Magic squares can be created in a variety of ways. You can have words in the squares with numbered definitions below, or you can have words in the squares and a Cloze paragraph below with numbered blanks. Students match the words with definitions or blanks in the paragraph and write the correct number in the square. In the end, students add the numbers in the rows and columns to check their vocabulary work. Every row and every column should add up to the SAME magic number. This strategy can be used and adapted in a variety of ways- to introduce new vocabulary, practice old vocabulary, or practice context clues.
You can differentiate by having higher level students figure out the number on their own, or by giving the number to lower level students so they can check their work as they go.

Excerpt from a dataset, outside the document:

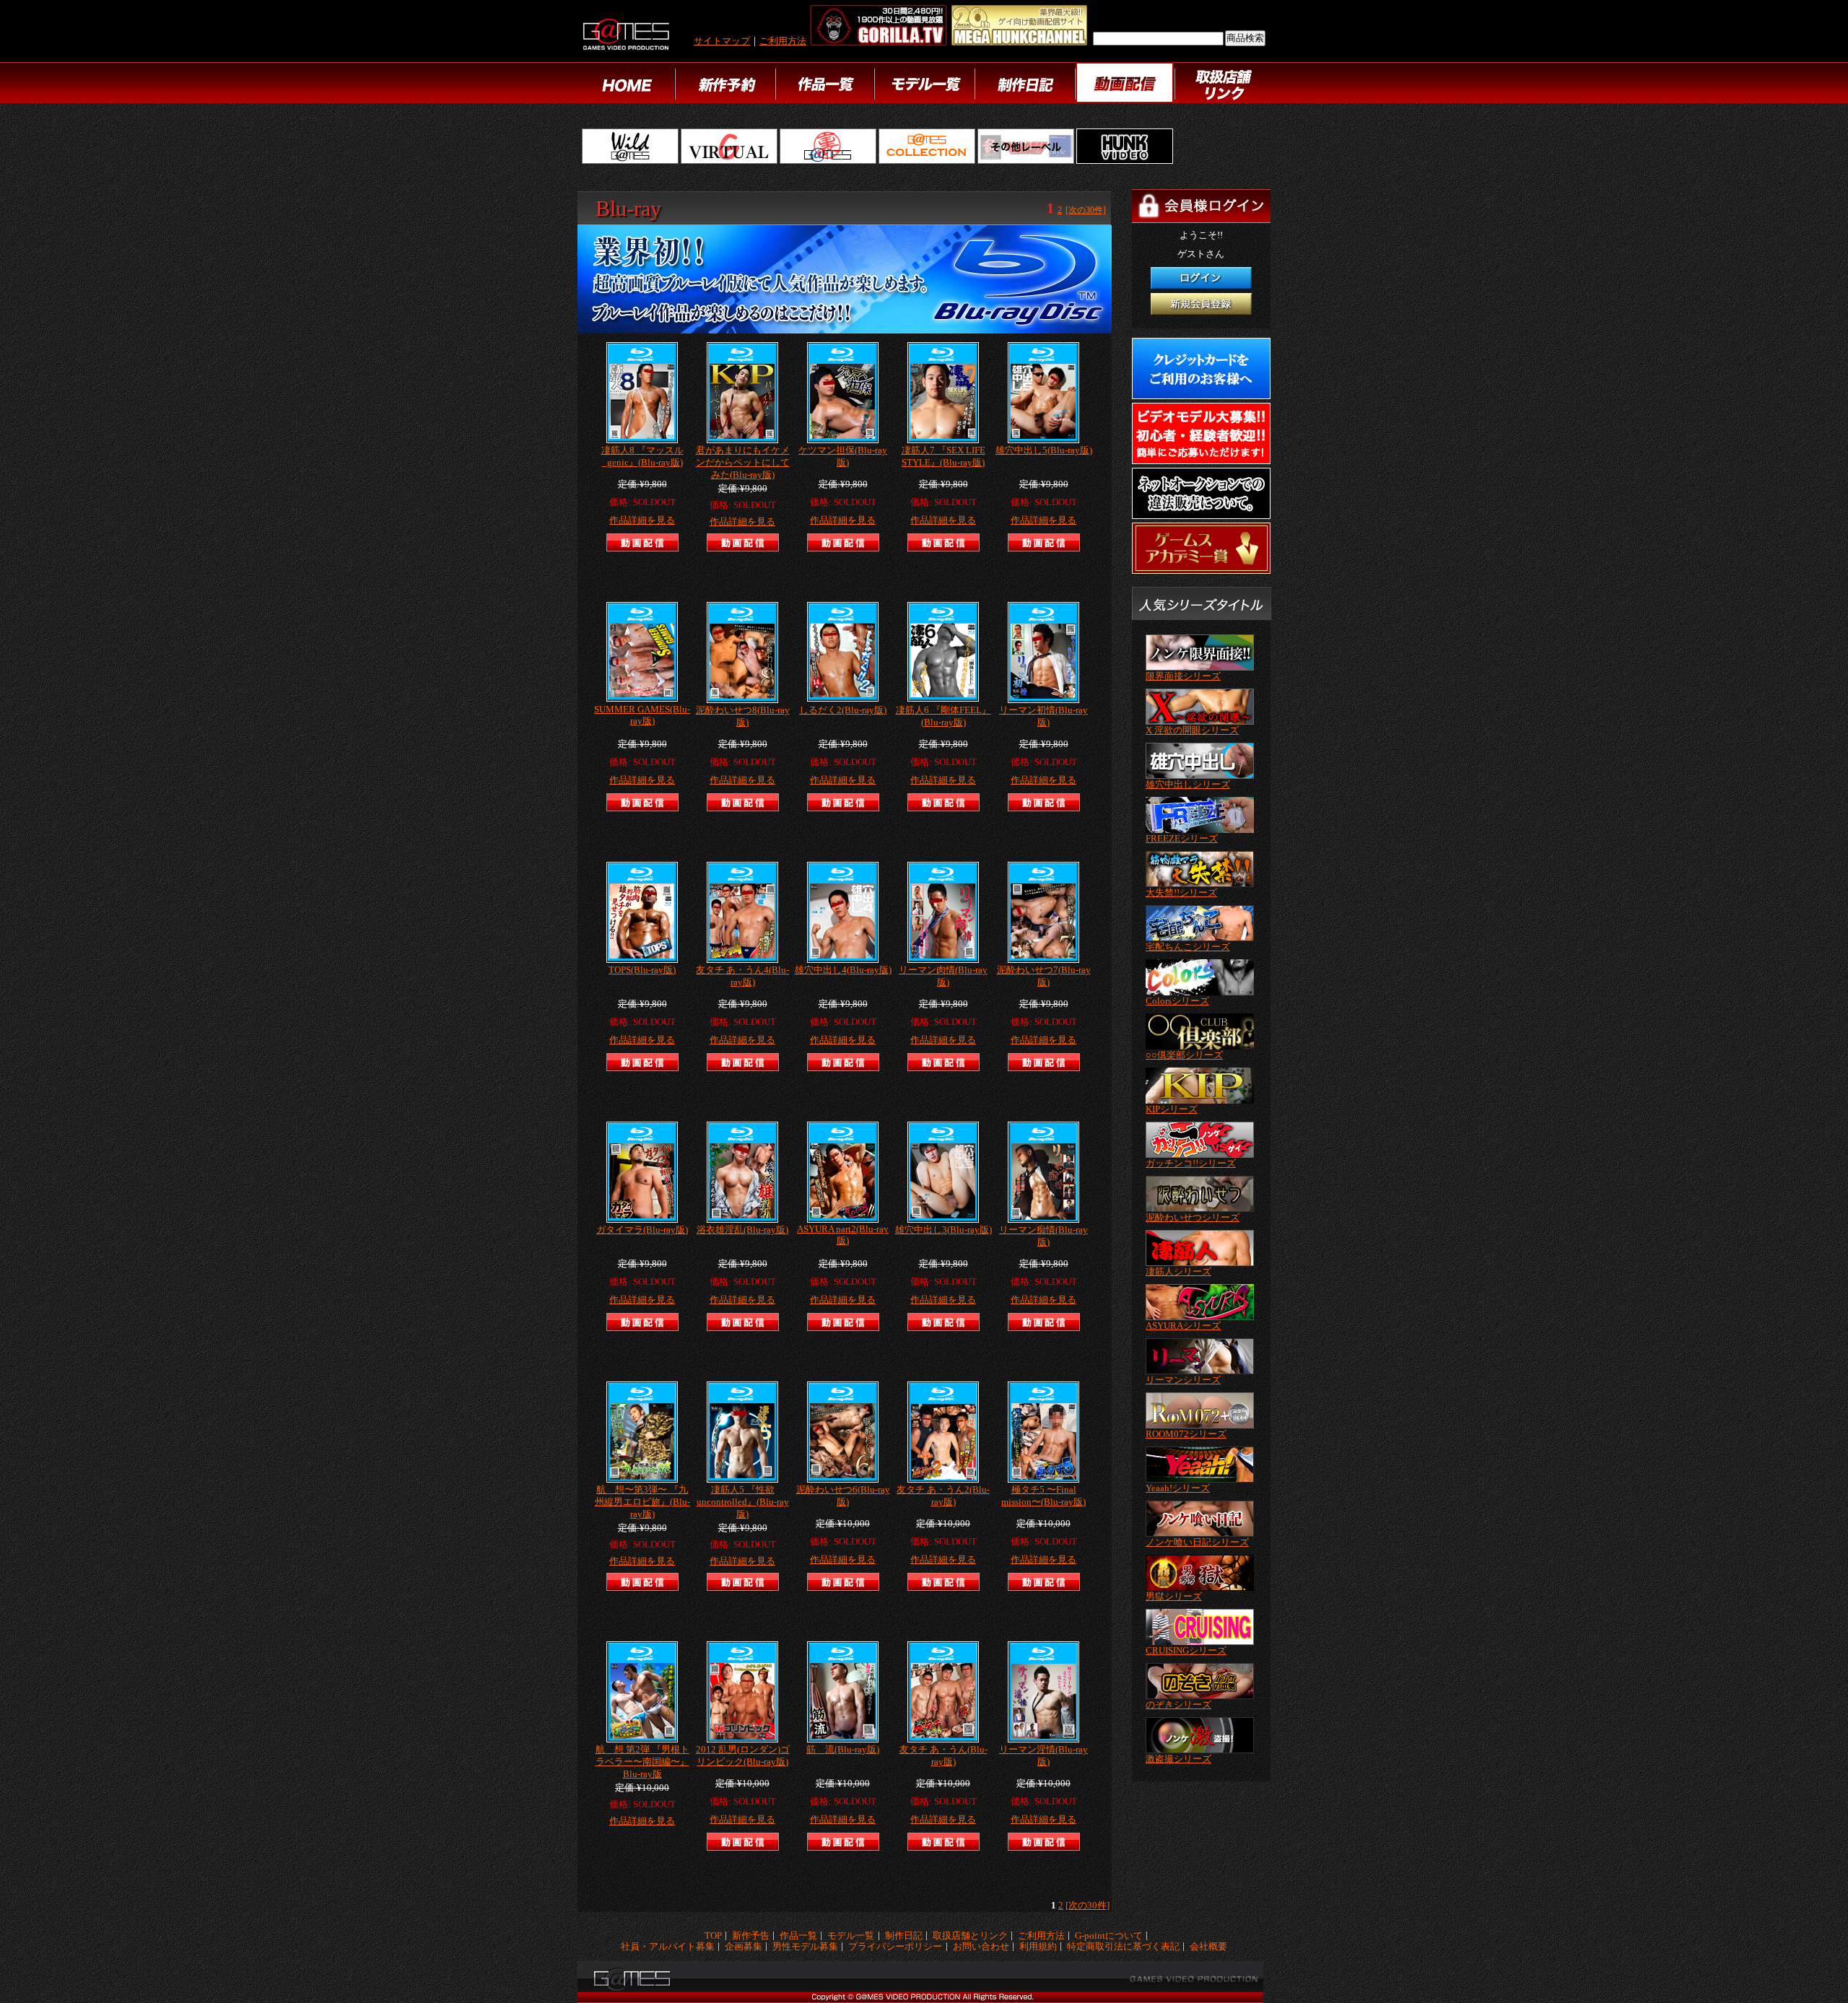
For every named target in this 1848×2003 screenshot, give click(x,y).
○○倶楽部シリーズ (1184, 1055)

See the example magic square below. Can you find the magic number?











Place the number of the statement that relates to the vocabulary word or phrase in the box. All columns and rows add up to the same MAGIC NUMBER if you have done it correctly.

A flower is the (1) _____________________ part of most plants. The brightly colored and sweet smelling part of the flower are called the (2) _____________________. The flower also has small leaves under the petals called (3) _____________________, and either male or female reproductive organs.
The female reproductive organs are called the (4) _____________________. Inside the female reproductive organs are the ovaries which produce the flower’s egg, called an (5) _____________________. The tube on top of the ovary is called the (6) _____________________. It is topped by a
(7) _____________________, which collects pollen during pollination.
      The male reproductive organs are called the (8) _____________________. This is made of an
 (9) _____________________, which produces pollen, and a filament.

In other news, here's a picture of an activity I do each year with my newcomer students. We go around the school and take pictures of important locations (office, cafeteria, auditorium, gym). Then we print the pictures and write sentences about the place, such as "We eat lunch in the cafeteria". Students get to practice important vocabulary that they will need to communicate at school, as well as get to know the school and practice creating their own sentences. The pictures stay up in the classroom all year for students to refer to. I apologize about the picture quality, but this was taken with my Droid, also, this is only part of the display.